Herifin bakır tokaç dediği gümüş kaplama bir heykelcikti ve uluslararası bir yarışmada Altan’ın kazandığı bir ödüldü.

Odamız pırıl pırıldı ama aradığımız kitapları, dergileri, resim káğıtlarımızı hatta çini mürekkeplerimizi bile bulamıyorduk. Biz de yenilerini almak zorunda kaldık.

Zülfü, anaç bir merhametle bizi fena halde sahiplenmişti. Adeta bir paşa hayatı yaşıyorduk.
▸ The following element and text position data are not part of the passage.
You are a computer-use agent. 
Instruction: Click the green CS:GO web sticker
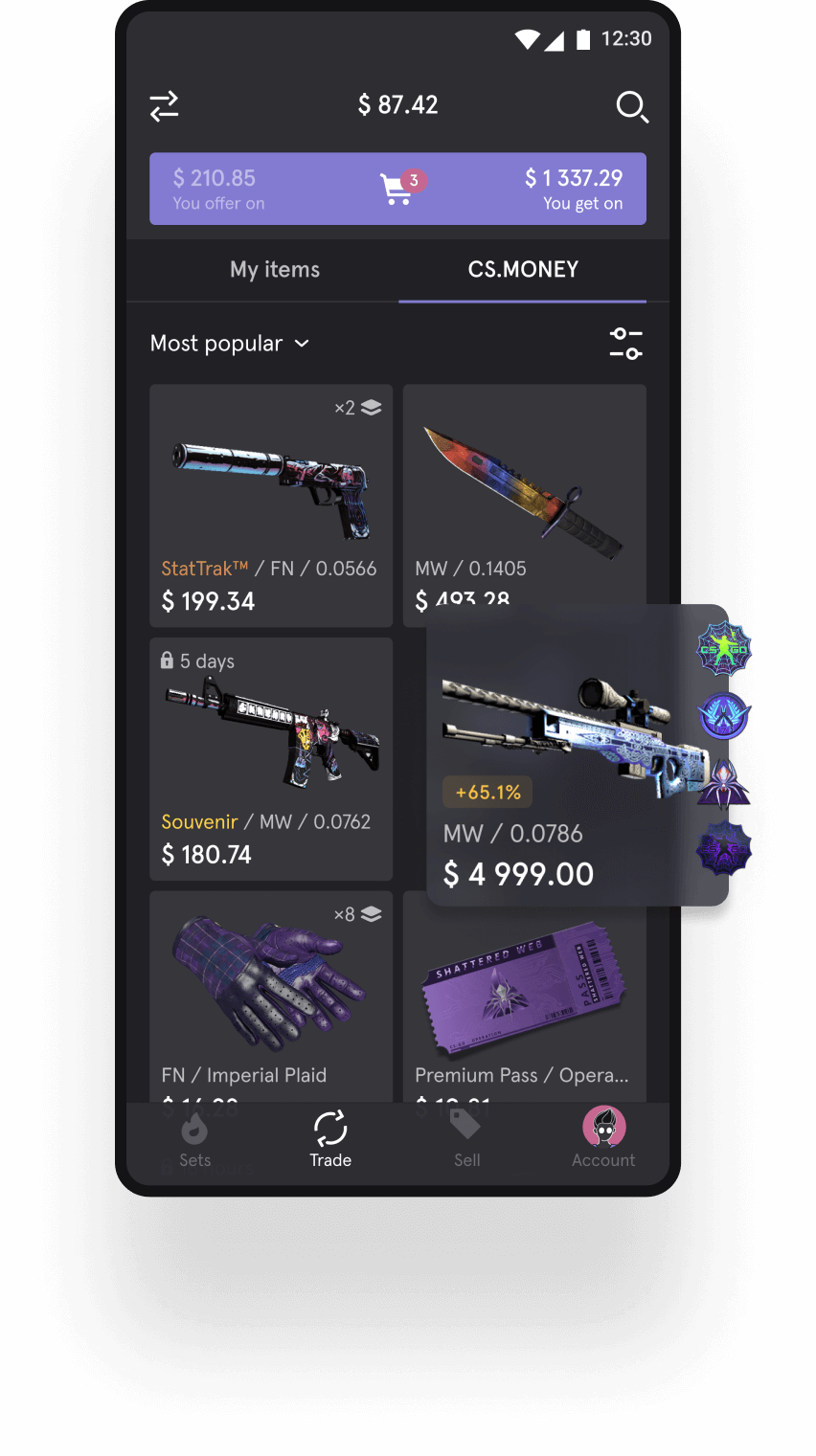click(723, 648)
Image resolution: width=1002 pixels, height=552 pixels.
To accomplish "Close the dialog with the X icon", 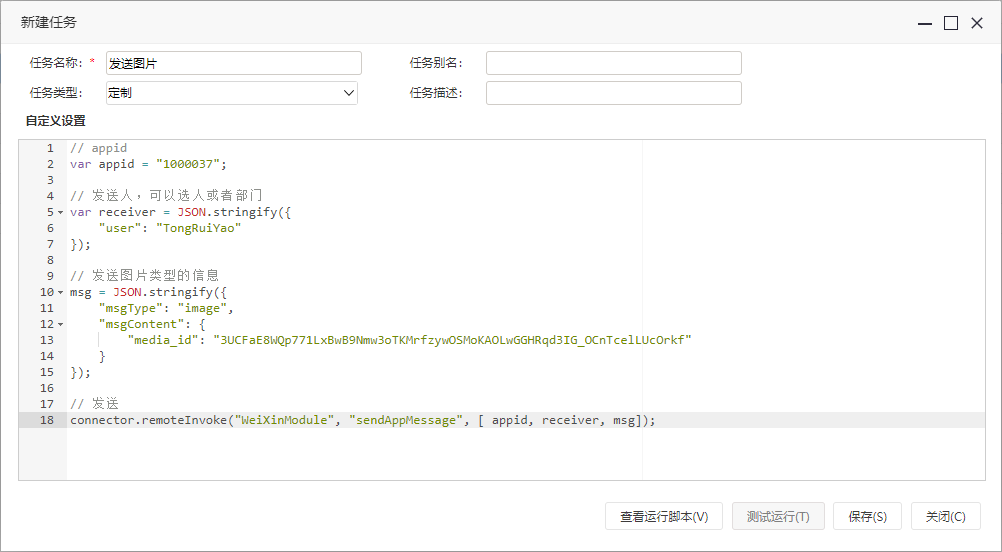I will [976, 24].
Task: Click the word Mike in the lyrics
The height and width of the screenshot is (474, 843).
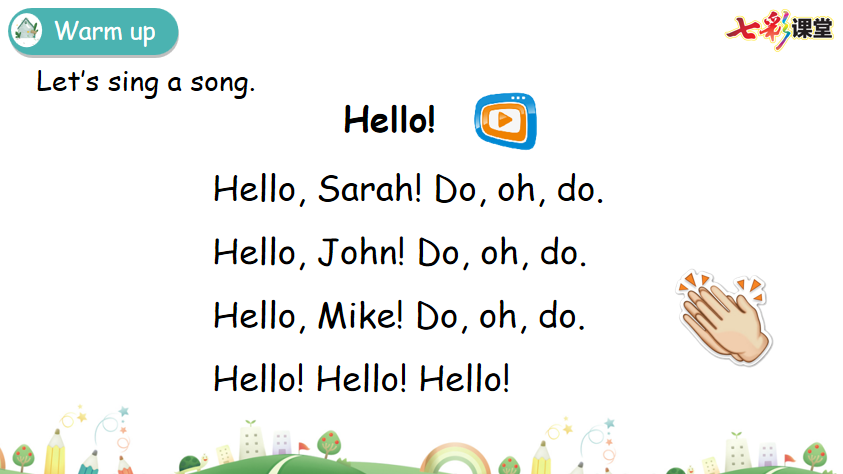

Çay ocağı konağın taa öbür tarafında olduğu için gidip çay söylemeye üşenirdik. Zülfü, bir demlik ve çaydanlık alarak bizim çay hasretimizi giderdi. Artık parayı nereden bulduğunu da sormuyorduk. Bir sürü ıvır zıvırımız eksilmiş oda tenhalaşmıştı ama aldıran kim? Demli çayın keyfini çıkarıyorduk.

Zülfü biraz tuhafçana bir adamdı.

‘‘Zülfü şu beşliği al, bana köfte ekmekle bir bira getir.’’ Az sonra,

‘‘Bu getirdiğin ne be?’’

‘‘Beyaz peynir, zeytin, ekmekle ayran… Sana o köftecinin köfteleri dokunuyo abey. Zati miden gaz yapıyo…’’

Bir keresinde Altan onu meyve aldırmaya gönderdi. Zülfü, akşama doğru nefes nefese elinde torbalarla geldi.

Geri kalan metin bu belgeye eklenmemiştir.